**Exercise objective**
Sum up the research overview below in three sentences.

**Source extract**

Outlier Detection in Networked Data
Representative work: [KDD10]

Networked data consists of node attribute values and relationships between nodes. For example, we can collect people's profiles and friends networks from online social networks. In networked data, closely related objects that share the same properties or interests form a community. For example, a community in blogsphere could be users mostly interested in cell phone reviews and news. Outlier detection in networked data can reveal important anomalous and interesting behavior that is not obvious if community information is ignored. An example could be a low-income person being friends with many rich people even though his income is not anomalously low when considered over the entire population. To automatically detect such outliers, we proposed probabilistic approaches [KDD10] to characterize the normal patterns deeply embedded in networked data and find out abnormal behavior. We also developed outlier detection techniques for heterogeneous information networks in which nodes or links are of different types. We further proposed to analyze the evolutionary behavior of temporal networks and take the time factor into consideration when identifying outliers [KDD12,ECML/PKDD12]. We later tackled the problem of outlier detection in heterogeneous networks in which nodes and links possese a variety of types [ASONAM13,ECML/PKDD13] The critical points, events or activities that are detected by the proposed approaches can greatly benefit the security and safety of the cyber and physical world. Some of the research results are integrated into our book and conference tutorials.

Information Network Analysis
Representative work: [ICDM09,ICDM13]

Information networks refer to networks that are formed by individual components and their interactions. Examples include communication and computer systems, the Internet, biological networks, transportation systems, epidemic networks, criminal rings, and hidden terrorist networks. Due to the prevalence and importance of these networks, information network analysis has received considerable attention recently. My research in this area focuses on the following three major analytical tasks: 1) Topic modeling: Identifying a set of popular topics discussed in information networks [ICDM09]; 2) Classification: Predicting the role of each node in an information network by learning from nodes with their roles labeled [ICDM13,ASONAM14]; 3) Evolution analysis: Detect and analyze the evolution in dynamic networks [BCB12,ICDM13]. These challenging research problems were tackled by conducting integrative analysis of the whole networks and analyzing both node and link behavior.

Discriminative Pattern Mining
Representative work: [KDD08]

Frequent patterns provide solutions to datasets that do not have well-structured feature vectors. Traditional frequent pattern mining is performed in two sequential steps: enumerating a set of frequent patterns, followed by feature selection. We proposed a novel one-step pattern mining approach that outputs highly compact and discriminative patterns [KDD08]. It builds a decision tree that partitions the data onto different nodes. Then at each node, it directly discovers a discriminative pattern to further divide its examples into purer subsets. Since the number of examples towards leaf level is relatively small, the new approach is able to examine patterns with extremely low global support that could not be enumerated on the whole dataset by the two-step method.

**Record extracts**
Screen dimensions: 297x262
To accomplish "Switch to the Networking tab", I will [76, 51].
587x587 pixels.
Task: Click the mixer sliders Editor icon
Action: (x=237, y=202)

**Result of the task**
Outlier detection in networked data reveals anomalous behavior that is not obvious when community information is ignored, and the work proposes probabilistic approaches for it, along with techniques for heterogeneous networks and for temporal networks that take time into account. Information network analysis, which covers networks such as the Internet, biological networks and criminal rings, is pursued through three tasks: topic modeling, classification of node roles, and evolution analysis of dynamic networks. For discriminative pattern mining, a one-step approach builds a decision tree and finds a discriminative pattern at each node, which lets it examine patterns with extremely low global support that the two-step method could not enumerate on the whole dataset.